One modification required to the new distributor was the cam gear. Billet roller camshafts and cast distributor gears cannot coexist. The go at each other with chains and switchblades, with the distributor gear always losing. The torque required to spin the high-volume oil pump creates the gear-to-gear resistance. We fired our 421 on a test stand for about 20 minutes with the original gear. When we pulled the distributor to check the gear we immediately saw severe tooth wear.

There is a solution. For years the drag racing guys who run roller cams have been using bronze distributor gears. The bronze material is designed to be sacrificial, as the filings that are ground off are less harmful to the engine than steel filings. Also, race car engine oil is frequently changed, and the gears are also changed when worn. Our engine is destined for a street cruiser that may rack up a thousand miles a year. The owner would not find changing distributor gears entertaining. The solution is MSD’s new melonite-coated gear. We put this gear on the distributor and ran it for 20 minutes with no appreciable wear.

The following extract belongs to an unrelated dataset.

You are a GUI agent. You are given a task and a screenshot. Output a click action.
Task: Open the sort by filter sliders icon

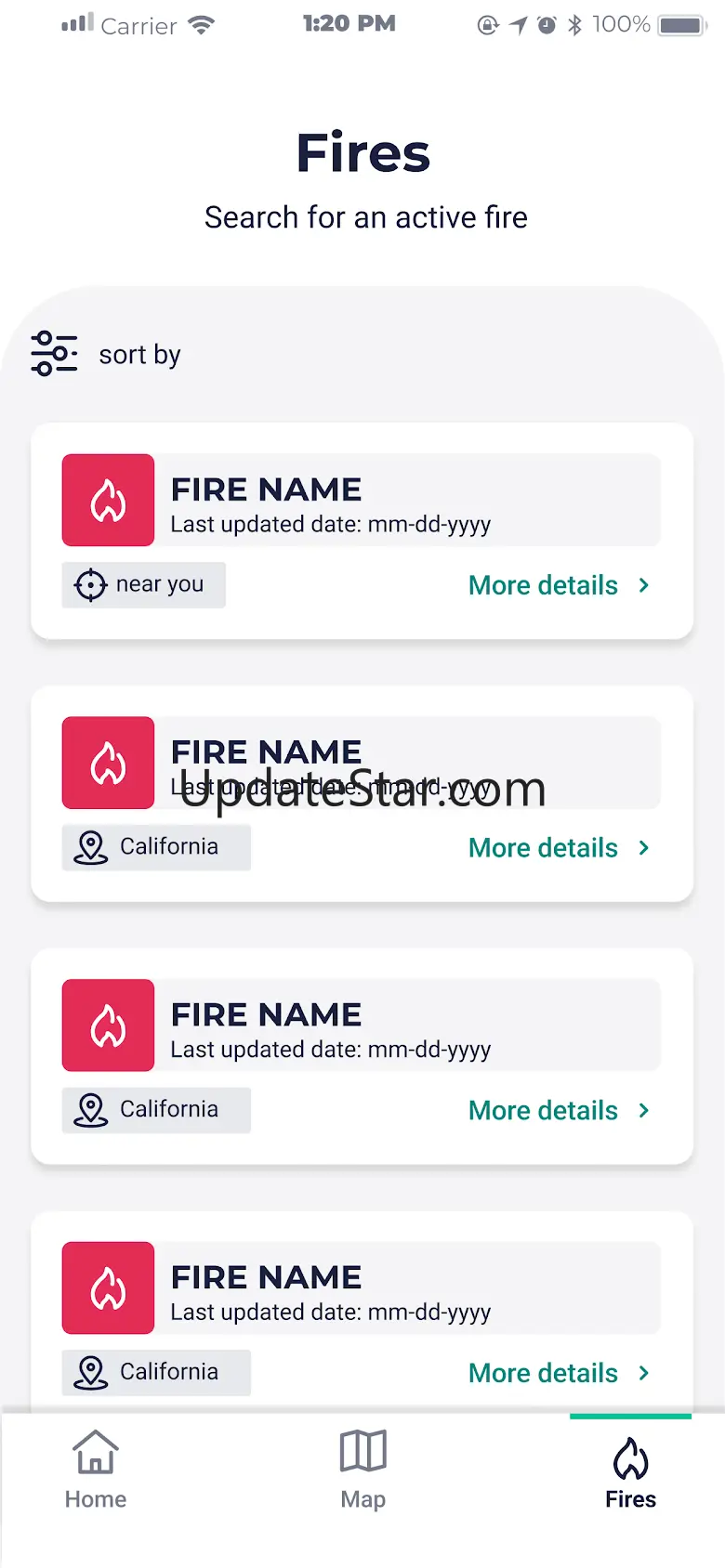pyautogui.click(x=54, y=354)
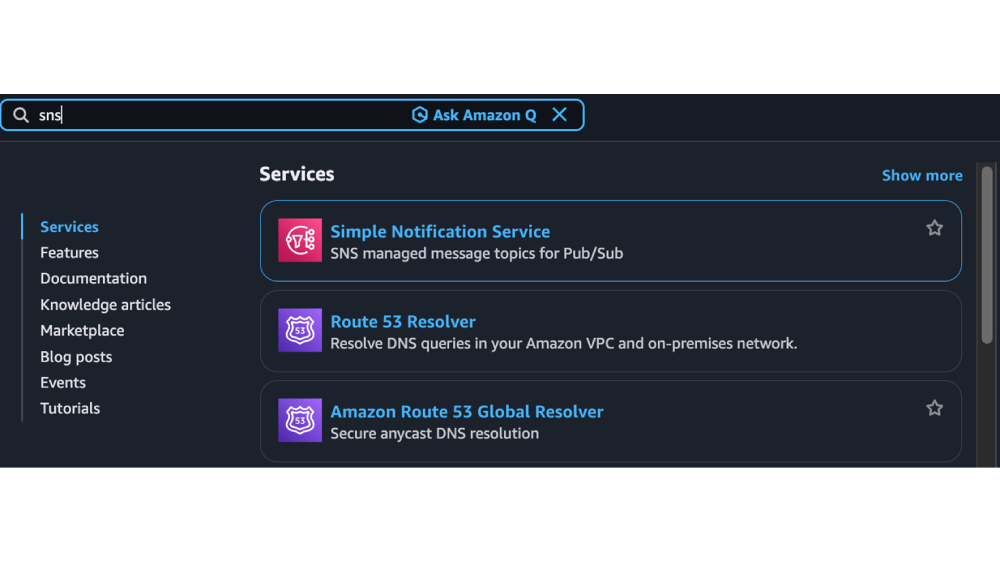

421 Pontiac Build Test We broke in the 421 on a homebuilt test stand. If there’s an issue, it’s always easier to resolve with the engine out of the car. Here engine builder Ralph Straesser is doing a little final carburetor adjustment before we pack it up for the dyno.

As mentioned, we ran the 421 on an engine test stand. These are not difficult to construct (or buy) and can make solving any issues much easier than after the engine is installed in the car. The nice part is that once you get the basic stand built, it can be easily modified for almost any engine. We used it to get the engine dialed in for the upcoming dyno pulls.